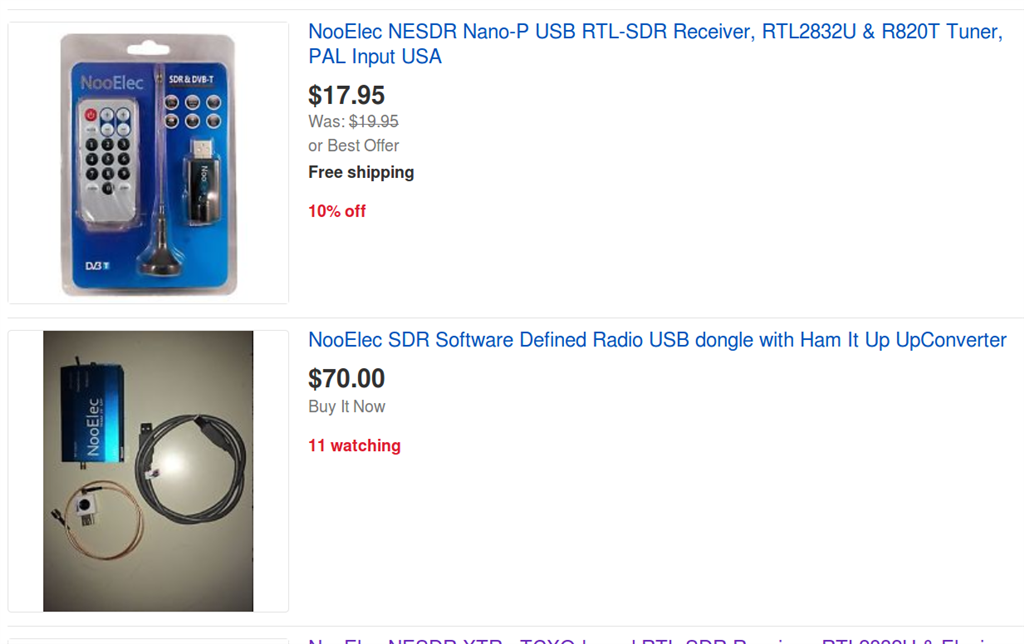This screenshot has height=644, width=1024.
Task: Click the "Free shipping" label
Action: click(361, 172)
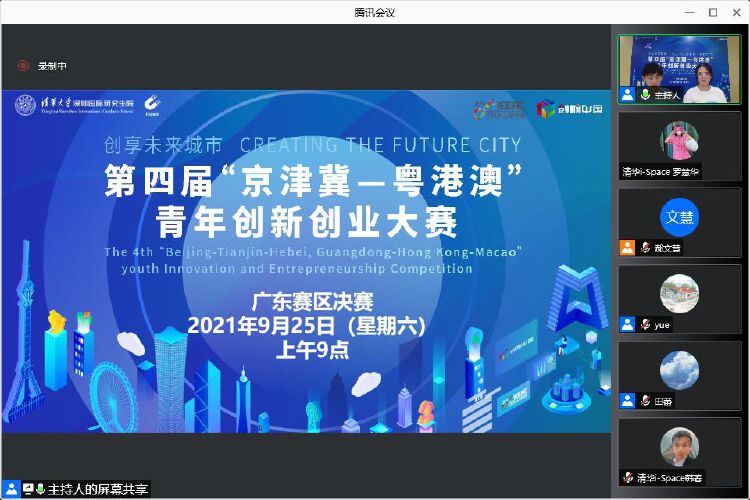
Task: Click the blue 文慧 avatar circle
Action: [679, 217]
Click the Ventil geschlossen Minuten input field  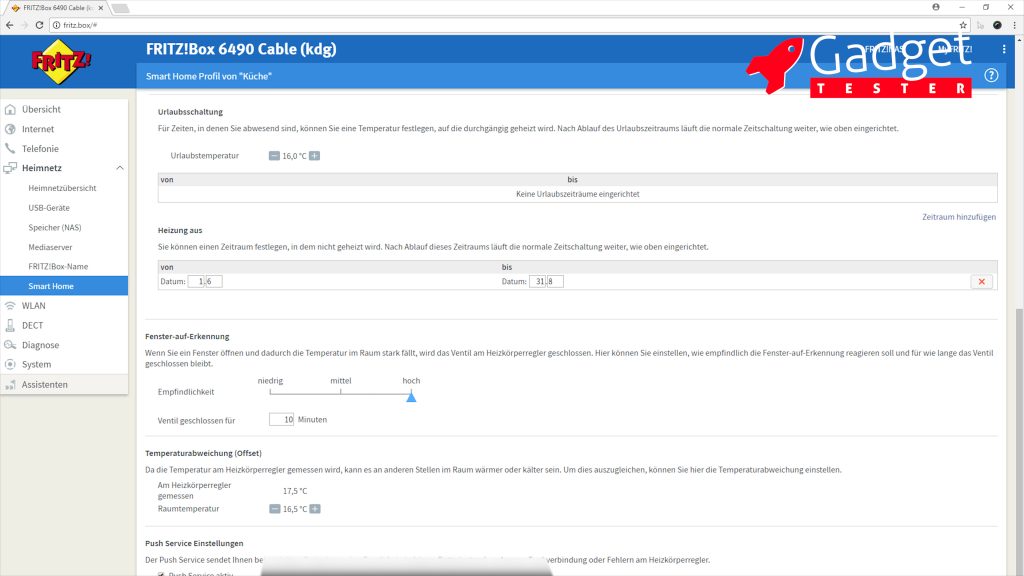(281, 420)
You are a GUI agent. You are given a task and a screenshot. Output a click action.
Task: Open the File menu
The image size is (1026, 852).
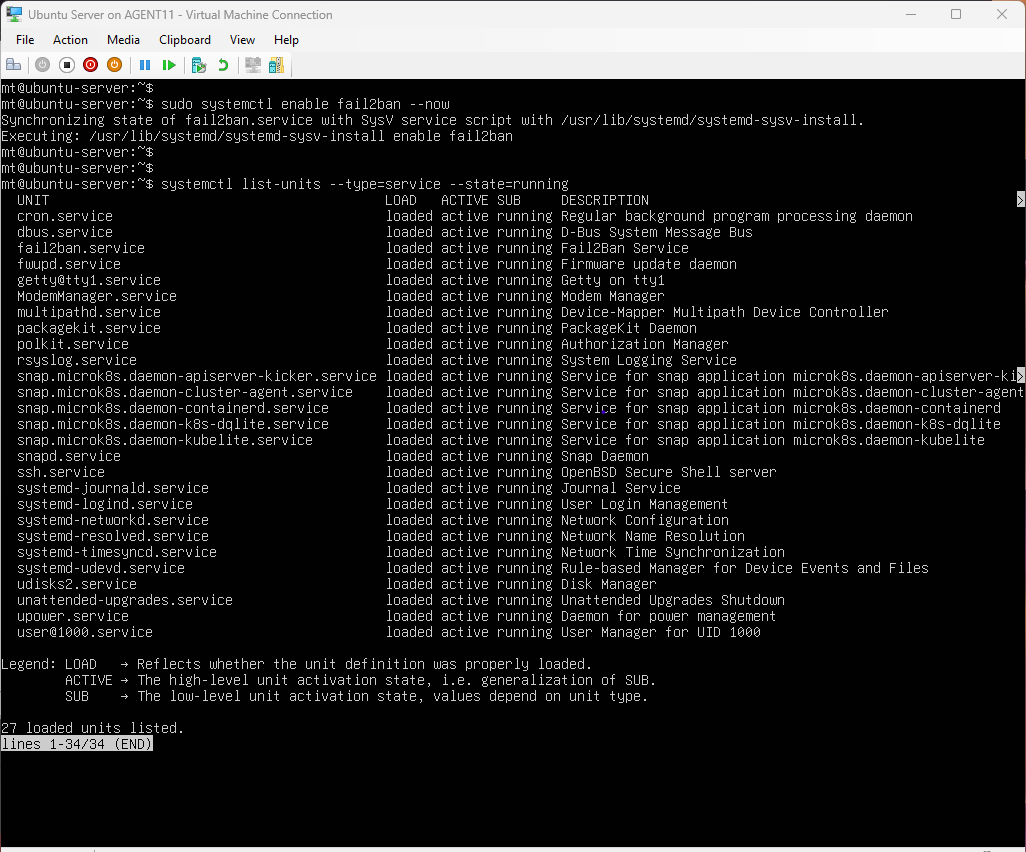pyautogui.click(x=25, y=40)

· · · · · · ·

_WHAT YOU SHOULD DO_: Could you render the rows, from the line containing "You are a GUI" through the end of the rows, as a Markdown table with the columns No. and Text, numbering each line, skipping blank lines and leaving out the pictures?

_ANSWER TO THIS PROBLEM_:
| No. | Text |
|---|---|
| 1 | You are a GUI agent. You are given a task and a screenshot. Output a click action. |
| 2 | Task: Open the File menu |
| 3 | The image size is (1026, 852). |
| 4 | pyautogui.click(x=25, y=40) |